Individuato il canale su cui svolgeremo la nostra battuta lanceremo, da sotto, con un’inclinazione di circa 20 gradi a valle verso la sponda opposta. Prima che l’esca tocchi l’acqua freneremo delicatamente con un dito il filo che esce dal mulinello, in modo che l’entrata in acqua sia dolce. La canna a fine lancio dovrà trovarsi posizionata a ore 2.
Con un po’ di abilità , che si acquisisce lancio dopo lancio, si riuscirà a fare in modo che per primo entri in acqua il piombo e a seguire il pesce.
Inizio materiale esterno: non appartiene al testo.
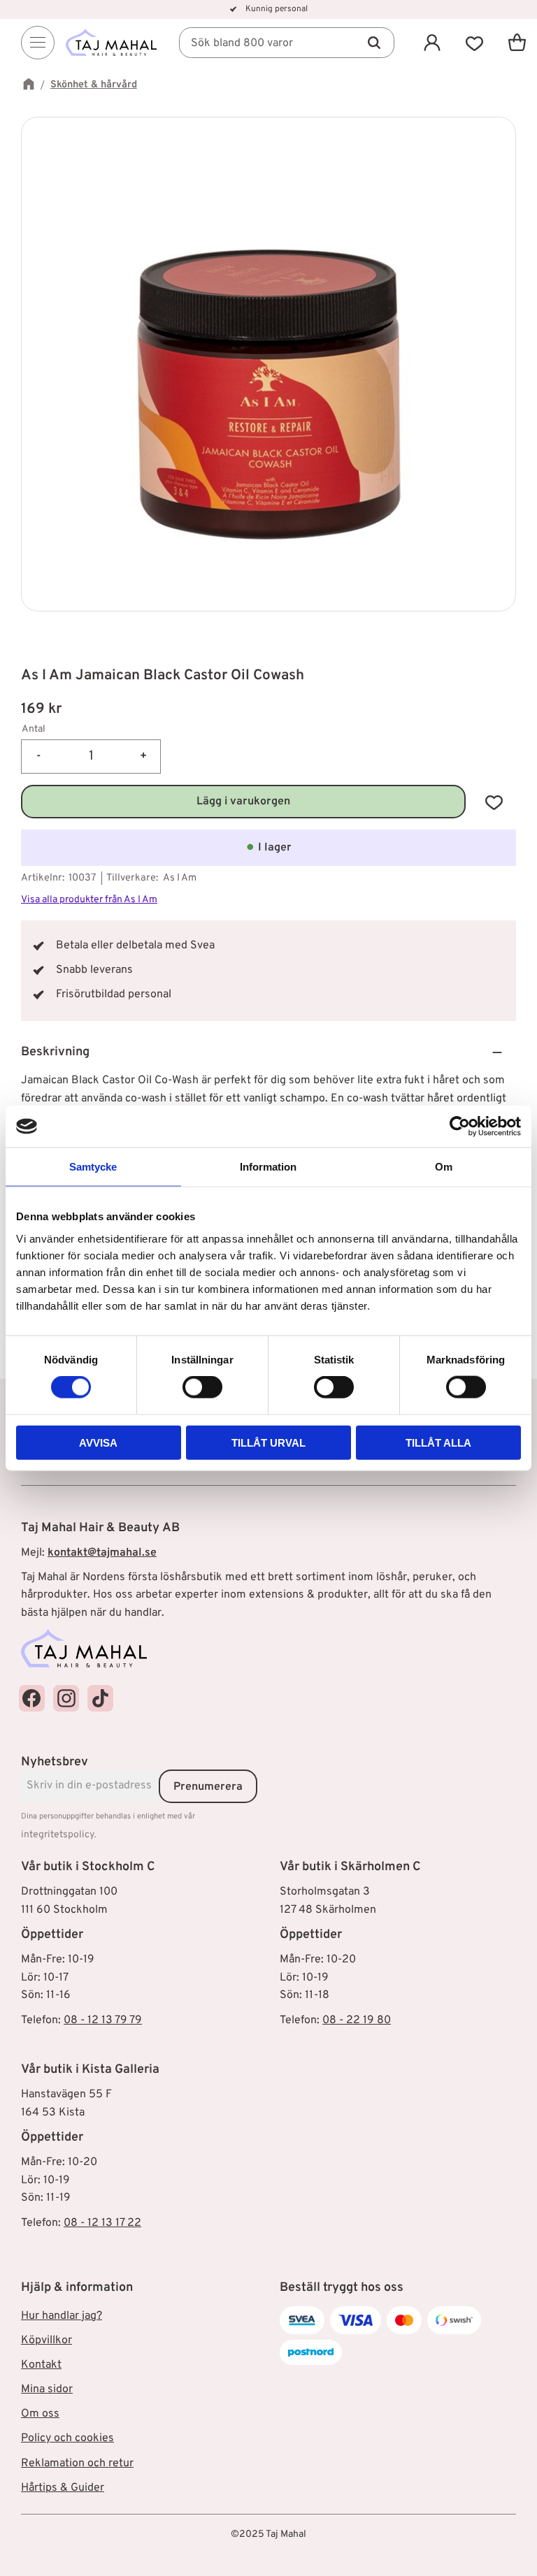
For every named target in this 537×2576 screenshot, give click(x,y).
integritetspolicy (57, 1835)
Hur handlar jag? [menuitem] (61, 2316)
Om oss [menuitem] (40, 2414)
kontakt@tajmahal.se (102, 1553)
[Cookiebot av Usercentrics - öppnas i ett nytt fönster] (460, 1126)
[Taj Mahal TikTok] (100, 1698)
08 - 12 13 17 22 (102, 2223)
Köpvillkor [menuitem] (46, 2340)
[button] (474, 42)
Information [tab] (268, 1167)
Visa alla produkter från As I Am (89, 900)
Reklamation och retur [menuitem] (77, 2463)
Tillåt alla (438, 1442)
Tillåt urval (268, 1442)
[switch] (202, 1387)
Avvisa (98, 1442)
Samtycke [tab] (93, 1167)
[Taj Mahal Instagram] (66, 1698)
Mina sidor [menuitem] (47, 2389)
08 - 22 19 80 (356, 2020)
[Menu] (38, 42)
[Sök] (374, 42)
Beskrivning (55, 1052)
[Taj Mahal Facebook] (32, 1698)
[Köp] (243, 801)
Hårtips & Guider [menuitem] (62, 2488)
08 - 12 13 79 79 (103, 2020)
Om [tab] (443, 1167)
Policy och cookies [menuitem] (67, 2438)
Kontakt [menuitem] (41, 2365)
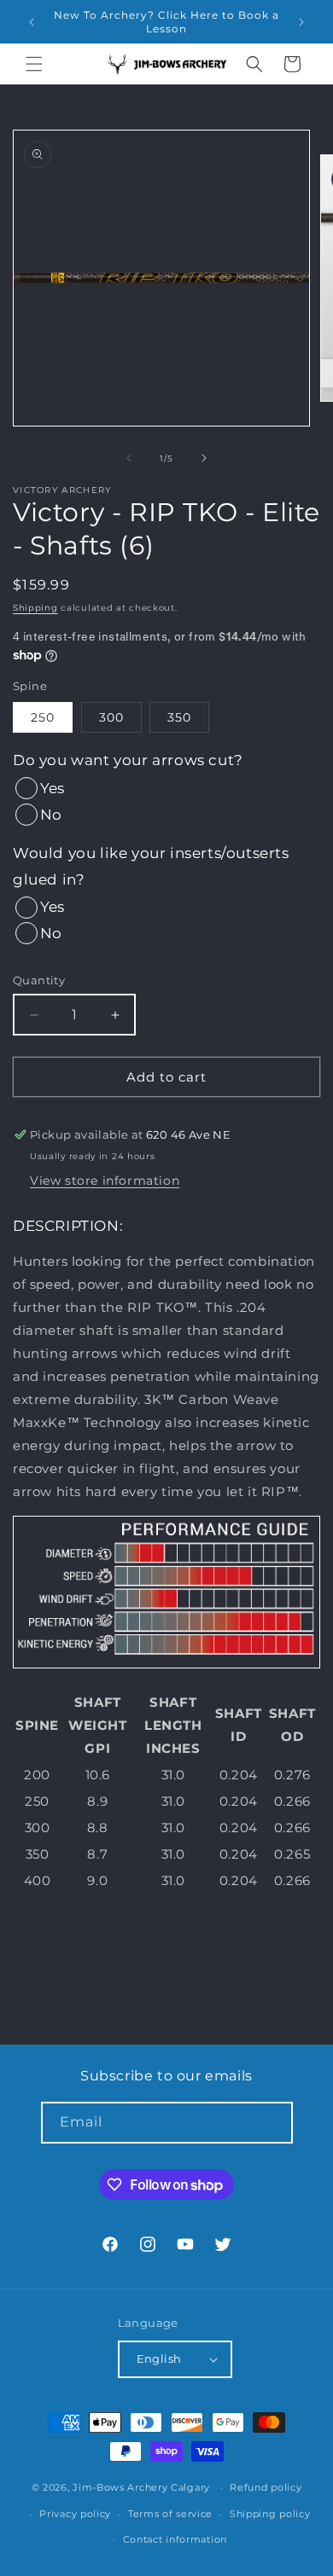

Il mio compagno di pesca da più lustri, sostiene che un lancio è ben riuscito quando non si forma più di un cerchio sul pelo dell’acqua.
Seguiremo, con il filo appena teso, la discesa verso il fondo dell’esca, e prestando attenzione a quando il piombo tocca il fondo, chiuderemo l’archetto del mulinello, bisognerà alzare la canna a ore 1, riabbassare a ore 2 e recuperare il filo in bando, aspettare che il piombo tocchi nuovamente il fondo, riposizionarla alle ore 1, ma questa volta va spostata lentamente verso monte.
In questo modo l’esca compirà i primi metri ortogonalmente alla sponda per poi, offrire il fianco al secondo recupero.
Continuare i recuperi in questo modo finche l’esca non si trovi sotto i nostri piedi.
Due o tre lanci sono sufficienti a scatenare l’attacco, se ciò non avviene conviene spostarsi e battere un’altra zona.
Il luccio a giorni è nascosto sotto la riva, altri giorni staziona a centro canale sul filo della corrente, quindi bisogna sondare centimetro per centimetro lo spazio che occupiamo con il lancio.
L’unica cosa certa è che l’attacco l’avremmo sempre quando l’esca sta scendendo. Nelle giornate in cui il Luccio è aggressivo ci sentiremo portare via la canna dalle mani, altri giorni sentiremo una lieve trazione come se ci fossimo impigliati su un erba.
A questo punto controllare i battiti cardiaci che hanno subito un picco di accelerazione pari a un fuorigiri di una superbyke a scarico aperto.
Aprire l’archetto del mulinello, con la mano sinistra teniamo leggermente teso il filo, che vedremo scorrere via per alcuni metri. Poi si fermerà e cominceremo a sentire dei colpi secchi.
Il Luccio che ha azzannato l’esca, l’ha presa per il dorso, appena dietro la testa, la tiene di traverso in bocca e va’ in cerca di un ostacolo, un filo d’erba, dove la sputa fuori e comincia ad inghiottirla a partire dalla testa.
Come riparte bisognerà chiudere l’archetto del mulinello e ferrare nel senso contrario della fuga.